The women are among 180,000 people who have paid to have their DNA analysed by 23andMe, the world's biggest private genomics company, to assess more than 200 genetic traits and health risks.
That number of customers is expected to soar after the Californian company - which takes its name from the 23 pairs of chromosomes in a normal human cell - cut the cost of a testing kit to $US99 ($94) last month.
The company, co-founded by Anne Wojcicki, the wife of the Google entrepreneur Sergey Brin, plans to reach 1 million clients by the end of this year.
But the boom in business and interest in genomes and genetics has led to controversy about the commercial use of one the most crucial medical breakthroughs of recent years.
For proponents such as Ms Wojcicki, whose husband has a genetic mutation that significantly increases the risk of Parkinson's disease, this is the dawn of a new era.
For the price of a night out, individuals can learn key elements of their genetic composition and take treatment, or protect their children from hereditary health risks.
Critics, including doctors, bioethicists and geneticists, are concerned people will be overloaded with information that is difficult for them to interpret, and that the test will raise unnecessary health fears or false reassurances, lead to unneeded procedures, or cause stress about conditions that cannot be cured.
''It is unregulated. Much of the information people get is misleading or unreliable and genetic tests are a poor predictor of the big killer diseases,'' said Helen Wallace, of GeneWatch UK, a genetic watchdog group. ''There is also the danger of people receiving scary surprises, without the presence of a doctor, for which they are not prepared.''
Mrs Kushnir, 69, from Silicon Valley, is scornful of such concerns. ''It's patronising in the extreme, particularly in the era of the internet, when people go to their computer to check the symptoms if they just get a sore throat, to argue that only experts can handle this sort of information,'' she said.
To take a test, a client spits into a test tube or swabs the inside of their cheek, then sends the sample for analysis. There
was no family medical history to alarm Mrs Kushnir but the test identified a mutation in the BRCA2 gene, which puts her at risk of breast and ovarian cancer.

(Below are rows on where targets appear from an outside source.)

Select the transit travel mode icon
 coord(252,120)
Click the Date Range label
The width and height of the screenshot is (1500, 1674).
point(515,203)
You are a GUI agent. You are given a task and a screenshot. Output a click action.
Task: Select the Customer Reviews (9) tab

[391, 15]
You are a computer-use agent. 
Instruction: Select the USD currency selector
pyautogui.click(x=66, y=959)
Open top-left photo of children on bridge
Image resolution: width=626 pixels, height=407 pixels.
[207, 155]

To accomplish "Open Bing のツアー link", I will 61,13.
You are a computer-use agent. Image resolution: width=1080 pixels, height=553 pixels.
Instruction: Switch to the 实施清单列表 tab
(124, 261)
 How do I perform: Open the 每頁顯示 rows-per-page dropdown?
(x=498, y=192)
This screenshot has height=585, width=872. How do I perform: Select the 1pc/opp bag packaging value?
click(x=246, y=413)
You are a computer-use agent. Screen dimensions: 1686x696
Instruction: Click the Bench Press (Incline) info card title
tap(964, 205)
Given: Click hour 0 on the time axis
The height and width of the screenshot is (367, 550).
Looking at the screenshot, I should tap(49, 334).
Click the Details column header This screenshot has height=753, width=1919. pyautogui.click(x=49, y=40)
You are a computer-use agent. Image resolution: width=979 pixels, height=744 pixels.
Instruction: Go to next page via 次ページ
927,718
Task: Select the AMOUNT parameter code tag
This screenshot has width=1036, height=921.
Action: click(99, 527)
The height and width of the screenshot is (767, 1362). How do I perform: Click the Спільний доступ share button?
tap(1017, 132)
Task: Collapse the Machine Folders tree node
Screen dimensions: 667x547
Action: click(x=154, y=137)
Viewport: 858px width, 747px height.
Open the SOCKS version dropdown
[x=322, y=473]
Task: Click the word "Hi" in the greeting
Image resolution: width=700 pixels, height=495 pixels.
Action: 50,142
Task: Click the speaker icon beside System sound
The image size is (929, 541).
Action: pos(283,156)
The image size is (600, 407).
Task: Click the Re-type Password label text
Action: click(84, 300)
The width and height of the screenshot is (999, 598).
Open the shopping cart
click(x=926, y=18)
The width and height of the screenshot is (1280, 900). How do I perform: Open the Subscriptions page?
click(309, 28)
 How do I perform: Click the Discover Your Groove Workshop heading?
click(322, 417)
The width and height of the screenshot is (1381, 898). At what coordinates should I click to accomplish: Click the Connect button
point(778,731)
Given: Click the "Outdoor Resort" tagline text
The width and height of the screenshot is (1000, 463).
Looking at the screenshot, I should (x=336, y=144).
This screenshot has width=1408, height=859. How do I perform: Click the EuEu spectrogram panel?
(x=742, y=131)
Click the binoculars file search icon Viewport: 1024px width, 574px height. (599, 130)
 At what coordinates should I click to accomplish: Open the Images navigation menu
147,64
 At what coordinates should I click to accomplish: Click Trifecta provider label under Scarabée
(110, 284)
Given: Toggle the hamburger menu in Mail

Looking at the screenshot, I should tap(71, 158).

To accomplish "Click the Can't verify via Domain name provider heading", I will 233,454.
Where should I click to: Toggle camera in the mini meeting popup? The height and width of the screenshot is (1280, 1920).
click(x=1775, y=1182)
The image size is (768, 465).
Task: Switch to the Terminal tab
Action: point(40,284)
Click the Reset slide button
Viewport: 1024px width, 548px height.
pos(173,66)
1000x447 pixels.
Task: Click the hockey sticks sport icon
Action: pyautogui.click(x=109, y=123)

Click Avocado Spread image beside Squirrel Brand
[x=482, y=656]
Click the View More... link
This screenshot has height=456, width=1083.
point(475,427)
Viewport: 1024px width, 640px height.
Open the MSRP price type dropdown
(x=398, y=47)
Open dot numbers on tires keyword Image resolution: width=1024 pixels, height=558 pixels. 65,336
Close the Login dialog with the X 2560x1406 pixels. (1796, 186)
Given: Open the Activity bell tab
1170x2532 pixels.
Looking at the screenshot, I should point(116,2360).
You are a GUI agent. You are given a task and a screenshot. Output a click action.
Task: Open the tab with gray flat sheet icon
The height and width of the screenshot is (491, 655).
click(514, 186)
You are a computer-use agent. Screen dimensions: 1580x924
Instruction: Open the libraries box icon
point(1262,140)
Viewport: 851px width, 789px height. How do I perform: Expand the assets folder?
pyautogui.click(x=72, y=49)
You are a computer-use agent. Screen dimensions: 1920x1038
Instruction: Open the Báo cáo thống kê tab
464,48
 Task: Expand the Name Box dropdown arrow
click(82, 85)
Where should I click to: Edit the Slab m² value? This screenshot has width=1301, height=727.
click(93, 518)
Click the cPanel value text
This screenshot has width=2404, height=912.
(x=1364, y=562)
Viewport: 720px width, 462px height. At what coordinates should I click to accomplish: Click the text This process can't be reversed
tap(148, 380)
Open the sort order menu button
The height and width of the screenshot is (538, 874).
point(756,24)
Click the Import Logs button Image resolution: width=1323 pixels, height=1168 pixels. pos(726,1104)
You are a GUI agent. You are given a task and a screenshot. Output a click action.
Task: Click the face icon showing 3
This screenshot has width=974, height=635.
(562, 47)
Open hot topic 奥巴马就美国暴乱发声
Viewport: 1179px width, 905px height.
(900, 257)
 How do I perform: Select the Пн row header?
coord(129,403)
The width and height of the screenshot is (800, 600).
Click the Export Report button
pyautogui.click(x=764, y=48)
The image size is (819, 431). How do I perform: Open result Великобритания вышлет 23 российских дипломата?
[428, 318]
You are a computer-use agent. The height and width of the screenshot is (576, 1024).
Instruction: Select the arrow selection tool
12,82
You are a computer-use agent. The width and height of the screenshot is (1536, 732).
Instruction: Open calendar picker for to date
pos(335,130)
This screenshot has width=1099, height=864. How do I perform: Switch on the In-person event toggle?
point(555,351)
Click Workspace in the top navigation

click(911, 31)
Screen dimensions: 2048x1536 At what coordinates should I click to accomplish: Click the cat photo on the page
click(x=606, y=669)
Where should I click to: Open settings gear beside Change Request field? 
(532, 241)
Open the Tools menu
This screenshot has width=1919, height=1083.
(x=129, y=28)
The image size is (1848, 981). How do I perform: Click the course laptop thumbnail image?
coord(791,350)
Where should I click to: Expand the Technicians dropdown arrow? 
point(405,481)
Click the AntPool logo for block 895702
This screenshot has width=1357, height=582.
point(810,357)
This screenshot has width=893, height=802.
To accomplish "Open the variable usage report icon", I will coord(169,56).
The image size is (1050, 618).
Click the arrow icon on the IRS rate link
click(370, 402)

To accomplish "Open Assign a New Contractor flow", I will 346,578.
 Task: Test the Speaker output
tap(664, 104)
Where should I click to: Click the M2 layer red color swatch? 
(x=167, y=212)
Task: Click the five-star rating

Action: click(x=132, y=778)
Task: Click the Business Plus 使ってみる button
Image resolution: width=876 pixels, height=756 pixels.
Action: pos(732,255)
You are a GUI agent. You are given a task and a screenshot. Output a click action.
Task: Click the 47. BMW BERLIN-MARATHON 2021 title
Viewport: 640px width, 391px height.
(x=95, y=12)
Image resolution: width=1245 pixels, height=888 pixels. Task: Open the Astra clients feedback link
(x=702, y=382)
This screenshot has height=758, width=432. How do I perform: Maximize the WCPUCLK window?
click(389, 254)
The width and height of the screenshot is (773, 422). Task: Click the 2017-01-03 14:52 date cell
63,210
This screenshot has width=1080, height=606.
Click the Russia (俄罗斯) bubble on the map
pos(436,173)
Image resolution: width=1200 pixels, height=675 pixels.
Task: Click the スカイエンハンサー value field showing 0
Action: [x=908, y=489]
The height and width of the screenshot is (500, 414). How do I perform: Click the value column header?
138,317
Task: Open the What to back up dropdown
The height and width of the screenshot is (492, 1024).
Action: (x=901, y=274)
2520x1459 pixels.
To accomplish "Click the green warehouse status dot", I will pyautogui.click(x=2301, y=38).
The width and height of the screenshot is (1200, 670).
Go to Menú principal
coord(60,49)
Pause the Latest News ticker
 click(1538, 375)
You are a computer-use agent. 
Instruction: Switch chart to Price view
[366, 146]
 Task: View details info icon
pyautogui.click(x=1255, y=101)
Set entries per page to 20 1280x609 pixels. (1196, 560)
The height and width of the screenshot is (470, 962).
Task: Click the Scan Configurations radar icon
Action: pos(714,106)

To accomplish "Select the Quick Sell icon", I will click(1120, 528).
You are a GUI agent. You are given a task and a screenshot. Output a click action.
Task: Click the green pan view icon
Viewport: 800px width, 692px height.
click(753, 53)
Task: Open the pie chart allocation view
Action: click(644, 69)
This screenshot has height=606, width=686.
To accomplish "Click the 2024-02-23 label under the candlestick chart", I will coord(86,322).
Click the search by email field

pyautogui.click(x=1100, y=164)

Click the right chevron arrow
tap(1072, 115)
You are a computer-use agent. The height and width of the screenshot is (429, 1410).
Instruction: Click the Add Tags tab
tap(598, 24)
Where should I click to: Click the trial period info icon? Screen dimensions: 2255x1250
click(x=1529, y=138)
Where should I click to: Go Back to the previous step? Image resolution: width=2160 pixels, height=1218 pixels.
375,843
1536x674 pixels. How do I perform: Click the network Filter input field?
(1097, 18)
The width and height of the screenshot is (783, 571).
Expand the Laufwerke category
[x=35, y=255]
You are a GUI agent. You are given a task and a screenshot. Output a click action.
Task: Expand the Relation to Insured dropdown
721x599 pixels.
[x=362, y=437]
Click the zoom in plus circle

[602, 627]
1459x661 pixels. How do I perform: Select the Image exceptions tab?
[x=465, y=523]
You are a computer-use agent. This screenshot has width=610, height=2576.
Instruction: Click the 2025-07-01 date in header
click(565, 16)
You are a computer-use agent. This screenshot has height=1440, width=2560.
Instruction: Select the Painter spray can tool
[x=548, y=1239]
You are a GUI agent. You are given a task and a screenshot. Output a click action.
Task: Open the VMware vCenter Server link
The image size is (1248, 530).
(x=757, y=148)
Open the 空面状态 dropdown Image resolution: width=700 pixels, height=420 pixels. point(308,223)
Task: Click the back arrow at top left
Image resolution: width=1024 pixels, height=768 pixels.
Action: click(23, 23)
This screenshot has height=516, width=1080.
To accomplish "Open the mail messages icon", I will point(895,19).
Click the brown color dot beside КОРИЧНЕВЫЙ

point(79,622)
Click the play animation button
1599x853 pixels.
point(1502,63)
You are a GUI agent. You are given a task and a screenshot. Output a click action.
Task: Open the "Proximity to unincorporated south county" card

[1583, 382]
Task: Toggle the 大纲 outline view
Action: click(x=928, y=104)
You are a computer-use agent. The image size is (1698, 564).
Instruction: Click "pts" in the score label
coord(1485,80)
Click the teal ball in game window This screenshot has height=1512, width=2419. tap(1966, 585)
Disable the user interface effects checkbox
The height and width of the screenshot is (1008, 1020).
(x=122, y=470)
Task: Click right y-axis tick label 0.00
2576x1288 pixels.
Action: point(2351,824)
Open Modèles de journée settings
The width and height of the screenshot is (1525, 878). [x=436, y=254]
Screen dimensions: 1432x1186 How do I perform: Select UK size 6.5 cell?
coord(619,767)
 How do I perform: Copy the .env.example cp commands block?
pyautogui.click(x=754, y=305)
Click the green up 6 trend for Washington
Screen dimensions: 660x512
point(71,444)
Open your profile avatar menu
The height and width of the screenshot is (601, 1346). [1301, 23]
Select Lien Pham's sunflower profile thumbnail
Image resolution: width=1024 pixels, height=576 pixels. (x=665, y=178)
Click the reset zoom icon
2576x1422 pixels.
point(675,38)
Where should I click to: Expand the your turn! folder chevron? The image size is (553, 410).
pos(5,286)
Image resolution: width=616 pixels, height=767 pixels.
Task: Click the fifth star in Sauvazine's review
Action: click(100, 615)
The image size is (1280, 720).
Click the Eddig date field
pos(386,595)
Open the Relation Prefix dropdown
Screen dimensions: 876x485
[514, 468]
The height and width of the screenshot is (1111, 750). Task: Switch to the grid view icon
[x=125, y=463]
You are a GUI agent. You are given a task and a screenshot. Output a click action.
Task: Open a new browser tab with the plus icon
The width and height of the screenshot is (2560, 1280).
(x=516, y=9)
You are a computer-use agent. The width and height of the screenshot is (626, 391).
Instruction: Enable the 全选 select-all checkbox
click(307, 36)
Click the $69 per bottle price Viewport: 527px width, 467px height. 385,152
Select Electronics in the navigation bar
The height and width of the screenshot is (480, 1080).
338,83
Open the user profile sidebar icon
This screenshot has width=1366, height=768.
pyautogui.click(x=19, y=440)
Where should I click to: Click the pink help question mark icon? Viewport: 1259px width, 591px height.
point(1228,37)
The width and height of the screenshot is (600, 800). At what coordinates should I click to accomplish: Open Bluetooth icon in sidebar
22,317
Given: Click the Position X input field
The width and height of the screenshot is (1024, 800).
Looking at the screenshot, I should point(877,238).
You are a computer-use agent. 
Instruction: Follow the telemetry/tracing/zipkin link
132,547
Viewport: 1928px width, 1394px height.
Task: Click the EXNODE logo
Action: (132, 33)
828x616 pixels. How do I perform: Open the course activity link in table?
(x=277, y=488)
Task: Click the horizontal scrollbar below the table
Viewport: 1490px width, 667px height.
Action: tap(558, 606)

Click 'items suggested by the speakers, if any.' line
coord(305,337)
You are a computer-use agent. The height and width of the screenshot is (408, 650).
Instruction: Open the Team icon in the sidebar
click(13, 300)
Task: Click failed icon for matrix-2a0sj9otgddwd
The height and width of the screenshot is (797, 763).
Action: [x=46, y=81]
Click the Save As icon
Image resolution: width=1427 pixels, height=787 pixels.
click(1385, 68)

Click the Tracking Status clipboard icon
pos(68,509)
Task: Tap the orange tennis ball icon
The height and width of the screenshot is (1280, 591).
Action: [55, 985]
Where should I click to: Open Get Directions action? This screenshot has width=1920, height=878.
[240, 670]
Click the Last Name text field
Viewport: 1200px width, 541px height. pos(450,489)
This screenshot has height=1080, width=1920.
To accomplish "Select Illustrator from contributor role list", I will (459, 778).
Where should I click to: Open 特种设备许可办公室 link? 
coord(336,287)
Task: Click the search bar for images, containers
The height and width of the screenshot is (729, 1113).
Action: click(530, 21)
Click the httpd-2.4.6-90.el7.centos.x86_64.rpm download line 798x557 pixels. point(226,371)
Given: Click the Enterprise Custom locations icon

''I was obviously not happy to discover that I had the mutation but relieved to have the information so that I could do something about it,'' she said.
After tests, a specialist advised that the threat of breast cancer could be monitored by regular examinations. Because ovarian cancer is difficult to detect early, he recommended she have her ovaries removed - which she did.
She encouraged other family members to take tests. Several, including one of her sons, discovered they had a similar genetic mutation that heightened their cancer risk.
But recent focus group findings and professional surveys illustrate the diverging opinions about how to use these new weapons.
Almost all the parents surveyed said they wanted to be informed of every risk of disease for their children, even if the condition was untreatable. Most doctors, geneticists and bioethicists believe that only information that could lead to action should be shared.
In an effort to provide guidelines the American College of Medical Genetics and Genomics is drawing up a list of major conditions to search for.
Mrs Durrett, 53, from Georgia, took the test to determine the cause of some minor health problems but it illustrated another side effect: the exposure of secrets that can tear families apart.
She learnt she was at risk of breast cancer but also that the man she had called ''dad'' for 50 years was not her father. She tracked down her biological father and a half-sister, who had breast cancer. A biopsy found Mrs Durrett had cancer.